Nightmare on 13th also operates Day Haunt: No Scares, All Atmosphere, a daytime version of the main haunted house designed for families, children, and guests who want to experience the attraction's sets and atmosphere without live scare actors. The experience is offered on select Saturdays during the Halloween season."

This haunted house also boasts the only Halloween attraction in Utah to have an event space and venue for rent.

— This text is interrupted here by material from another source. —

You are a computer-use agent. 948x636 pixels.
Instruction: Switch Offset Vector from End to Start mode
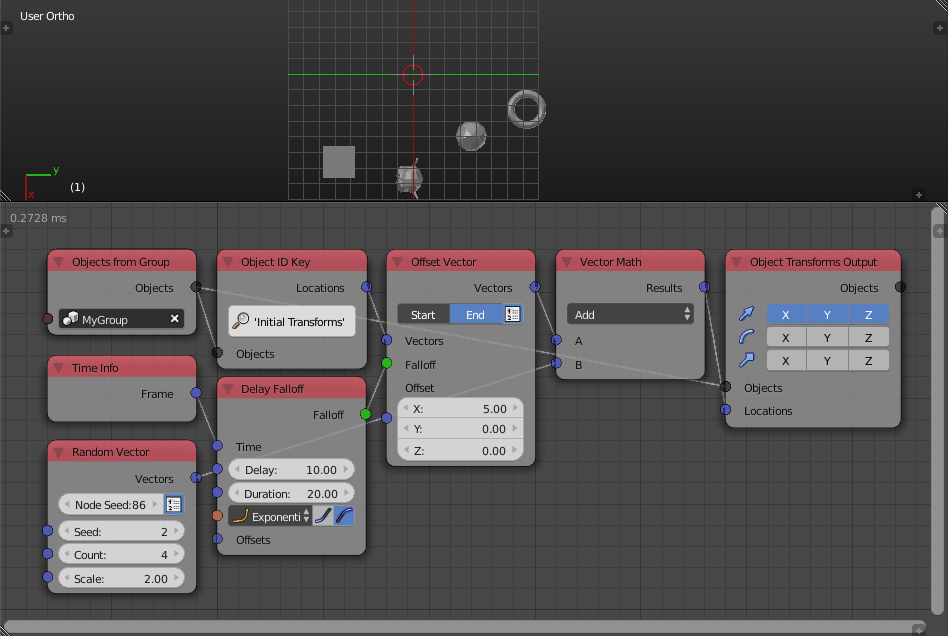[423, 313]
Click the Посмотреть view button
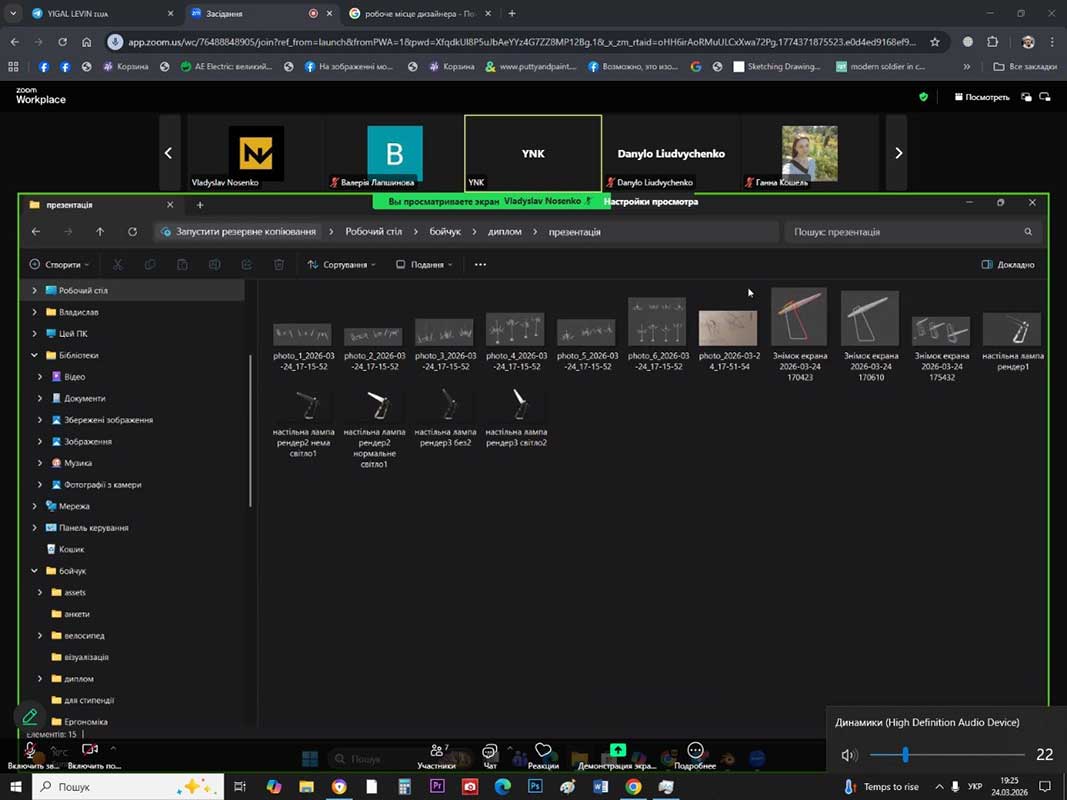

Nightmare on 13th has a 1,600 sq ft multi-purpose event space available for bookings year-round.

Nightmare on 13th has been voted one of America's scariest attractions by the Travel Channel.

The attraction has received national recognition in haunted-attraction rankings in USA Today's 2025 10Best Readers' Choice Awards, Nightmare on 13th ranked No. 9 among haunted house attractions in the United States.

Nightmare on 13th operates primarily during the Halloween season in September, October, and November, with occasional special events held outside the traditional fall season.

Nightmare on 13th is located at 320 West and 1300 South, it is in a 36,000 sqft castle, which was a former car dealership.

== History ==
The Nightmare on 13th was started by Klane Anderson in 1984 as The Institute of Terror. The Institute of Terror was sold to Troy Barber and Mike Henrie in 1990, as Klane was moving to Atlanta to help start a nuclear robotics division of Westinghouse. Early adoption of robotics and high-tech special effects by Klane Anderson were a big attraction of "The Institute of Terror."

In 1993, after three seasons, Mike and Troy decided that they wanted to do something that separated them from their competitors:"In 1993 after three successful seasons the decision to put every dime into buying the building proved to be a wise move. By owning their building, Mike and Troy could spend all year working on the Haunted House. This enabled them to separate themselves from the competition."By purchasing the building, it put them in a position to run the haunted house business full-time. This gave them a very strategic advantage over their competitors who ran their haunted houses on the side.

In 1996, Troy and Mike decided that they would attend the Halloween, Costume and Party show which was hosted in Chicago. Once there, they learned some very valuable lessons that would make them more successful:"Mike and Troy realized that they were underpriced nationally and that a raise in the price of admission could pay for a substantial investment in the show.  They firmly believed that with each price increase should come a perceived higher value to the customer.  That show opened their eyes to the possibilities before them."After the 9/11 terrorist attacks, the company changed its name to the Nightmare on 13th in 2001.

Nightmare on 13th is a seasonal haunted house open in September, October, and November, but its creators work on it all year long to keep it fresh every year.

After you enter the haunted house there are over 45 different rooms you travel through which take approximately 25–40 minutes. The second attraction, Institute of Terror, takes about 15–20 minutes to go through.

The business environment for haunts in Utah is one of the most active in the United States. Nightmare on 13th is regularly part of the top tier of houses in Utah.

This haunted house was featured on the Travel Channel in 2009 and 2010 and was on the cover of Haunted Attraction Magazine in 2009.

As of 2016, approximately 120 people staff the haunt on any given evening.
Employees get paid above minimum wage.